Playing time: 70'
Recording date: June 1994
Instruments: harpsichord, Cornelius Bom (after Giovanni Battista Giusti, c.1650); virginal, Klaus Ahrend (after Marten van der Biest, c. 1580) - meantone tuning
Thomas Tomkins (1572-1656) was the last of the English Virginalists. After him, the style died out entirely. Although he was something of a late starter (being the Chapel Royal's junior organist to Gibbons, despite being more than ten years older), he spent much of the later part of his life writing keyboard music (whereas Gibbons died thirty years earlier). Although he was content largely to adopt the forms and figures of the old masters, Tomkins did this expertly, due to his large collection of manuscript sources.

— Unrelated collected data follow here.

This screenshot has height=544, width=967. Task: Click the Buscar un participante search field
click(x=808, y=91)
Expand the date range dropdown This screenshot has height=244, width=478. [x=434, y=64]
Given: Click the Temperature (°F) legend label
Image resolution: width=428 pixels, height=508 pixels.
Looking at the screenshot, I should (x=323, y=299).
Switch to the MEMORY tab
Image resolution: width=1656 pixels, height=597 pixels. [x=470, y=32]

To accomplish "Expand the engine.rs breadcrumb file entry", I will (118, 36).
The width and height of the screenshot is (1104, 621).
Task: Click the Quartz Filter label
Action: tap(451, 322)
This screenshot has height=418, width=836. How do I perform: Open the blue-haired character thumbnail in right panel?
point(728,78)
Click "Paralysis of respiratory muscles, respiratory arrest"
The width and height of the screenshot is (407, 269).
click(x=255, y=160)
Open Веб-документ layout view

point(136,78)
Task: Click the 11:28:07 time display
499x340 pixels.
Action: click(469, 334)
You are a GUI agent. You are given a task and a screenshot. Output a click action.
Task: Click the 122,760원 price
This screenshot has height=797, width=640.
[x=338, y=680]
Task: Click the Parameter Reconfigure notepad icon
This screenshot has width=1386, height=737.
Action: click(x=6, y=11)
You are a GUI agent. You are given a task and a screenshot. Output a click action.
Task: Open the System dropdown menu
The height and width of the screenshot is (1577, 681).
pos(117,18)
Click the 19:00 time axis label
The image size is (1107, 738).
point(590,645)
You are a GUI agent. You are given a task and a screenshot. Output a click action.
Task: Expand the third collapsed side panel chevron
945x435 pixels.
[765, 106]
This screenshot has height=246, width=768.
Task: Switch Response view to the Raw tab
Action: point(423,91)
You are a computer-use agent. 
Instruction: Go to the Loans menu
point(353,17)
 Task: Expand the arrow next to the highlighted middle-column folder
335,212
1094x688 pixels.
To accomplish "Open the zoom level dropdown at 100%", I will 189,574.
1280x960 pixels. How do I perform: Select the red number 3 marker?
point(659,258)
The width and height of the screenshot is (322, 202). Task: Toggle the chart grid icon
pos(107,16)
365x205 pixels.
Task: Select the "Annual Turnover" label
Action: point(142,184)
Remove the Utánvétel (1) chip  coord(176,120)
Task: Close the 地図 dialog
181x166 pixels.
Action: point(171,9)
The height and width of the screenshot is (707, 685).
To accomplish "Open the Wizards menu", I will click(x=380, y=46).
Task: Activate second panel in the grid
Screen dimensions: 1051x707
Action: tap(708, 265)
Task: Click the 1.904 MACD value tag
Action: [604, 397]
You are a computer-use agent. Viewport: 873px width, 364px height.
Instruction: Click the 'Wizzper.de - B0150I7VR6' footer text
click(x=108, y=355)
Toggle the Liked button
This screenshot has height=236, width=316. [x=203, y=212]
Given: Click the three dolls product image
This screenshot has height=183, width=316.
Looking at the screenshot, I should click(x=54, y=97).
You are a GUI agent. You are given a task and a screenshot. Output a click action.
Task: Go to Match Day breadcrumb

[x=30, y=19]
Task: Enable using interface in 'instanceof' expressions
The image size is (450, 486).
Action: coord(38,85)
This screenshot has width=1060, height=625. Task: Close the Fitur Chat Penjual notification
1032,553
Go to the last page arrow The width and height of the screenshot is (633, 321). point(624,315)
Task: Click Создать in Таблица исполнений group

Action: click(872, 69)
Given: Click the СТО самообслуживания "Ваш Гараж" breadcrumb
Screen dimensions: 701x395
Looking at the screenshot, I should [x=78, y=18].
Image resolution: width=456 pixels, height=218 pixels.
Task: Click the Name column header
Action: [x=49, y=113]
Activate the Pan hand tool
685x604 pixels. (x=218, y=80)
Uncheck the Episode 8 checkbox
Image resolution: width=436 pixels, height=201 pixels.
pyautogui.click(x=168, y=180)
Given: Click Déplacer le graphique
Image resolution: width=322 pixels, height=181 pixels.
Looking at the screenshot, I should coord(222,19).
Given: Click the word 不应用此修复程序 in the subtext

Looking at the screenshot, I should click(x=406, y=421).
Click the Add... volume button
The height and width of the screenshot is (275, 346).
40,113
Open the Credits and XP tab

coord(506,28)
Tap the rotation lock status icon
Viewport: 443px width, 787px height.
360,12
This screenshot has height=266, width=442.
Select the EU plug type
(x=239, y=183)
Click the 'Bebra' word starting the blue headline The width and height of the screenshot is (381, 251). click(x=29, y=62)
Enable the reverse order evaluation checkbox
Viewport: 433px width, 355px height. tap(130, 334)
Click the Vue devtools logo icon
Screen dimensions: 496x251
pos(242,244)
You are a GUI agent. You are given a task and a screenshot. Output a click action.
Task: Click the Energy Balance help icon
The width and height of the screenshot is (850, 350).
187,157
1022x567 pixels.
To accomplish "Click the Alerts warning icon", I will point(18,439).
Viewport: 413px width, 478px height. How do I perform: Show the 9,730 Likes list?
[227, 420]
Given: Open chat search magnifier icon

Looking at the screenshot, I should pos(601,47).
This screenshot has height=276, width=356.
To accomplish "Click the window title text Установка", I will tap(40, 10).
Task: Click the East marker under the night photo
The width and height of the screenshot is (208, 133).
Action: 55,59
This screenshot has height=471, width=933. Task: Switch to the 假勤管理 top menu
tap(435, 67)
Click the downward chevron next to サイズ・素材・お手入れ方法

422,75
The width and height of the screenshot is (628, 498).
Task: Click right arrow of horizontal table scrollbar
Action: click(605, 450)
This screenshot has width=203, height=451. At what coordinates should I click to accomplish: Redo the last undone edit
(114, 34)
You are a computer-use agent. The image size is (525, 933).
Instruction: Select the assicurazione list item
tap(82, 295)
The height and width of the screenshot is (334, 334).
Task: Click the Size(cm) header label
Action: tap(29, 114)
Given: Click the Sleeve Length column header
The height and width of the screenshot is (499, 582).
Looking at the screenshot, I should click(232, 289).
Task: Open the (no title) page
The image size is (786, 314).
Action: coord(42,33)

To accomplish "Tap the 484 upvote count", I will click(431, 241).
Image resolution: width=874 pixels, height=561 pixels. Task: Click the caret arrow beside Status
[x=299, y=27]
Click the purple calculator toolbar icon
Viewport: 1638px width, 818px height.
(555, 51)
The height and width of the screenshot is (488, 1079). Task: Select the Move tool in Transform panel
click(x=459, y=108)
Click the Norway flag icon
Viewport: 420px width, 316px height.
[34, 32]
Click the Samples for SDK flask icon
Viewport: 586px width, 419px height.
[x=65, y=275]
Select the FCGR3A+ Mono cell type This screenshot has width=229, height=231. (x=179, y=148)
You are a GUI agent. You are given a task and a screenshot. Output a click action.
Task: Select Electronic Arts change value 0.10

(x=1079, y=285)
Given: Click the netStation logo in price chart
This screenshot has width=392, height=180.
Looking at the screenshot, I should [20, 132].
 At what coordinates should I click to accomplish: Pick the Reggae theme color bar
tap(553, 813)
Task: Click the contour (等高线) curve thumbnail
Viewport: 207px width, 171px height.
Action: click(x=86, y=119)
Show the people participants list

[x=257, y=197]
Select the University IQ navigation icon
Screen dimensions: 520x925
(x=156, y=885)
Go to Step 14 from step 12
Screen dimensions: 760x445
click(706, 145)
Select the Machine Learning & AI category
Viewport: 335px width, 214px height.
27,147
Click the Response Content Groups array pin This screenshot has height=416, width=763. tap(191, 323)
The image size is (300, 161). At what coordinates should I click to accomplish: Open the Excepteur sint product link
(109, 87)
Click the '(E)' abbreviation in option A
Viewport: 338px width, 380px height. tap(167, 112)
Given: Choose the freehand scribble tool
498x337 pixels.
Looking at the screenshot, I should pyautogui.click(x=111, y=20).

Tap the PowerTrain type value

By that time, no one cared about the English keyboard style at all (a fact Tomkins lamented), but he nonetheless sojourned on -- to one of the largest and most varied outputs in this style. In fact, only Byrd's output is comparable in size, and he was the primary initiator of the style. Therefore, this music (in spite of its artistic weaknesses) provides a fine endmark to an artistic endeavor that was all too brief.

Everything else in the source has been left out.